Selasa, 05 Maret 2024

Mosalaparwa (Bedah Yadawa)

Hai semua pembaca dan penikmat kisah pewayangan. Kisah kali ini menceritakan kehancuran dari Wangsa Yadawa, yakni klan keturunan Prabu Yayati yang juga saudara dari Wangsa Baharata yakni klan para Pandawa. Kehancuran itu dikarenakan perang saudara kedua  setelah Gonjalisuta akibat dari dua kutukan yakni kutukan Samba dan kutukan Dewi Gendari. Kisah diawali dengan dijelaskan detail mokswanya para tetua Hastinapura, kelahiran Bajrawan, cicit Sri Kresna lalu perang besar di Tegal Tirtaprabhasa. Dikisahkan pula wafatnya Prabu Sri Kresna yang disusul Resi Curiganata alias Prabu Baladewa kembali ke alam dewata. Diakhir kisah, diceritakan tenggelamnya istana Dwarawati, ekspansi para Yadwa yang masih selamat dan  Prabuanom Kresnayaka beserta keturunan Sri Kresna yang masih tersisa mendirikan kerajaan pengganti Dwarawati yang tenggelam ke dasar samudera. Kisah ini mengambil sumber dari Kitab Mahabharata karya Mpu Vyasa, Serial Kolosal India Suryaputra Karna, dan blog https://caritawayang.blogspot.com/2012/10/kematian-kresna.html dengan penguabahan dan penambahan, dan penyelarasan seperlunya.

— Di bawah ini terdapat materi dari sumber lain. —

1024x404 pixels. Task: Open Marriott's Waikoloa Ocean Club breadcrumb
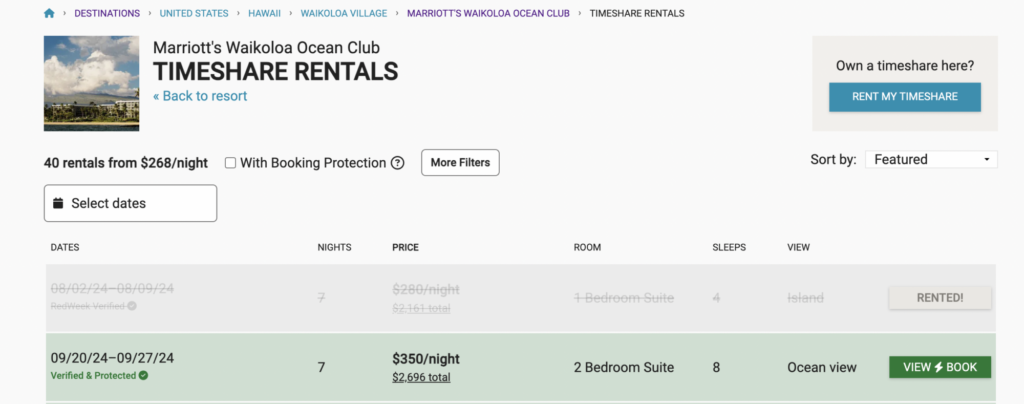pos(488,14)
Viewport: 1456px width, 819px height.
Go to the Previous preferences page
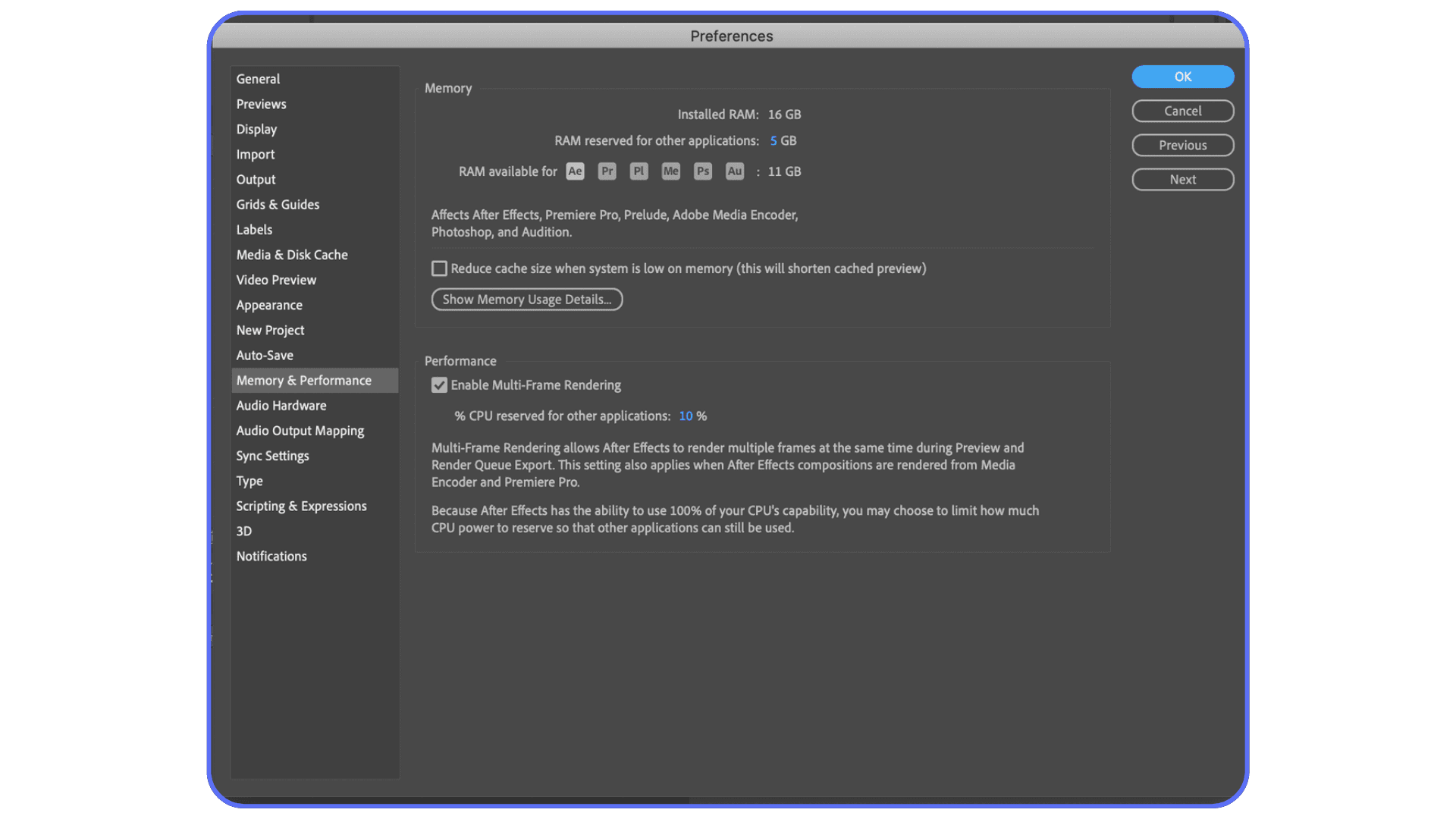[1182, 145]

Tiga puluh tahun setelah Bharatayudha, para Pandawa disaksikan para tetua Hastinapura, prabu Sri Kresna dan Begawan Curiganata melantik para keturunan mereka dan keturunan para Kurawa sebagai penerus kerajaan. Prabu Parikesit, putra Abimanyu dilantik menjadi raja Hastinapura dengan wakilnya yakni Harya Dwara, putra Samba. Pelantikan ini sempat terganggu oleh Bambang Pancakesuma, putra Pancawala yang dihasut Kertiwindu, keturunan dari Sengkuni dan antek-anteknya. Namun satu anteknya yakni Danyang Suwela menghilang bagaikan asap. Entah kemana ia pergi. Akhirnya Bambang Pancakesuma berhasil disadarkan dan kembali dilantik sebagai raja Amarta dengan wakilnya Arya Wiwitsuh didampangi Yuyutsena, putranya. Patih Wiwitsuh adalah salah satu dari Kurawa yang masih tersisa selain Kertamarma yang hilang ingatan.. Cucu nakula dan sadewa yakni Bambang Suhatra, Bambang Niramitra, Niken Sayekti dan Endang Pritawati masih-masing memerintah negara Mandaraka, Bulukatiga, dan Cindekembang. Cucu Ajuna yang lain yakni Bambang Wiratmaka, putra Irawan dan Bambang Wisangkara, putra Wisanggeni dilantik sebagai kepala bhayangkari dan telik sandi Hastinapura. Putra pertama Prabu Gatotkaca yakni Prabu Sasikirana dilantik sebagai raja Pringgandani. Kedua adiknya yakni Bambang Suryakaca dan Arya Jayasumpena menjadi patih dan kepala bhayangkari kerajaan. Arya Danurwenda, putra Antareja menjadi raja Jangkarbumi dan Jayasena, putra Antasena, dilantik sebagai Haryapati Parangjaledri. Arya Srenggamurti ikut pula dilantik sebagai raja Gisiksamodra dan Endang Pancaseni, putri Sri Pancasena diangkat sebagai kepala Komnas Perempuan dan anak se-Aryawata bersama Endang Yodeyi, cucu Yudhistira yang lain dari putranya, Harya Yodeya. Dibawah kekuasaan Parikesit dan Pancakesuma, Kerajaan Hastinapura dan Amarta memutuskan untuk membentuk poros Indraprastha-Kurugangga-Awangga-Sindu-Dwaraka-Mandura-Madra dengan demikian akan memudahkan segala sesuatunya dan  perekonomian mengalir lancar. Prabu Parikesit terkenal akrab dengan Prabu Warsaka, putra Bambang Warsakusuma, cucu Adipati Karna. Selain itu, Prabu Surata, putra Jayadrata dengan Dewi Durshilawati semakin mempererat jalinan persahabatan dengan cucu Arjuna itu.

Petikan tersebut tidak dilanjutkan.